Leaving the EU is as complicated as the UK wishes to make it.
The simplest plan for Brexit would be to extend the existing customs rules for the world in general to the EU, with special provision for Ireland.
There is a great deal of confusion sown by the Remain campaign about the tariffs that would be payable to the EU and paid by the EU but the facts are simple, most UK exports to the EU attract very low tariffs (c.4%), even cars only attract 10% although many EU exports to the UK attract higher tariffs because they involve foodstuffs. The EU will be paying £12.9bn pa in tariffs against the UK’s £5.2bn. The UK has a Balance of Payments Crisis with the EU and in these circumstances the WTO accepts that subsidies may be paid to UK food producers and car exporters. The WTO option is viable, simple and involves little more than raising the investment in UK Customs Services by 40%.
The advantage of this WTO option for Brexit is that it relieves the EU of almost any role in leaving and the UK Government can decide what it will pay the EU, if anything.
The position of Northern Ireland is particularly problematical in almost all versions of Brexit. The constraints on solving this problem are how to have Brexit for the UK and keep the relations between the North and South of the island of Ireland almost the same as at present.
According to Sinn Fein this would entail Northern Ireland having a special status within the UK and the EU as a new sort of Associate member of the EU for the purpose of trade and travel. The DUP also want special status, with a free travel area and no overt border controls but recoil from the title “Associate member of the EU” or “region with special status” because it is a psychological step towards Irish Nationalism.
The Northern Ireland problem on Brexit can be solved. There are two ways in which tariffs might be charged. Tariffs could be chargeable on all goods imported into Northern Ireland except those from the rest of the UK or there might be an EU-NI free trade zone. The DUP is probably only amenable to the first option. The central problem is that of fraud because any tariffs and customs procedures would need to operate on the principle of businesses declaring their transactions so that border controls are avoided. Whichever solution is chosen it is not mission critical, only food and car exports and imports are significant at present because tariffs are very low on other items. This means that Customs procedures can focus on these in the first instance.

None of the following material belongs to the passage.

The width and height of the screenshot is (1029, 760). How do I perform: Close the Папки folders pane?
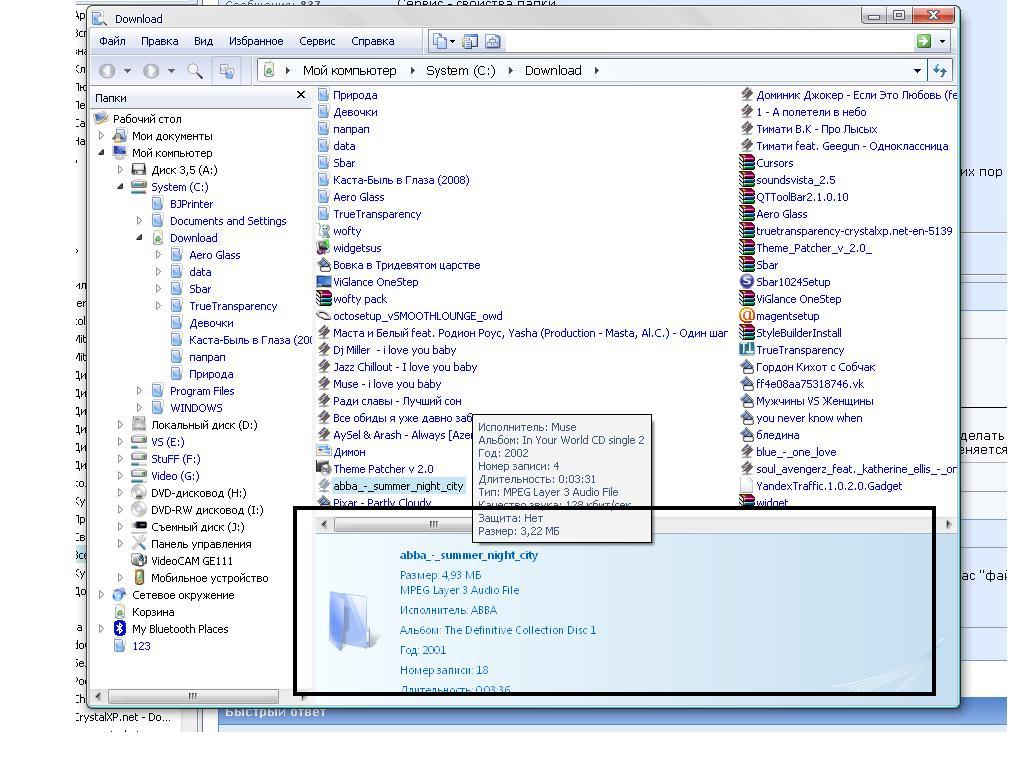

Given that Northern Ireland only exports about £10.7 billion to the rest of the UK there is considerable scope for flexibility. Even in the worst case fraud in Northern Ireland is unlikely to damage the UK economy but systems will be needed to prevent as much fraud as possible. The way forward is to have declarations of purchases from the EU by NI businesses and random inspections by Customs, both of business declarations and of Northern Ireland produce being shipped to the UK to ensure that there is no re-badging of Eire/EU produce. The business declarations might have a £500 lower limit to avoid excessive bureaucracy. Eire might institute a similar regime for inspection of NI goods entering Eire. Occasional investigations of the extent of fraud would also be needed.
The solution outlined above is obviously going to cause enforcement problems but these can be largely overcome and losses will be small. The imperative would be to stop any large scale fraudulent importing of goods into the UK in general and this should be possible because all such movements would occur through ports and airports which already have a Customs presence. Don’t let Civil Servants derail Brexit just because any solution will not be perfect.
The Remain media have been exaggerating the difficulty of leaving the EU but it is actually very simple: the UK leaves and deals with any problems like Northern Ireland on an ad hoc basis. After leaving the various separation payments can be discussed. Make no mistake, transition periods and separation payments are all part of a Remain strategy to derail Brexit.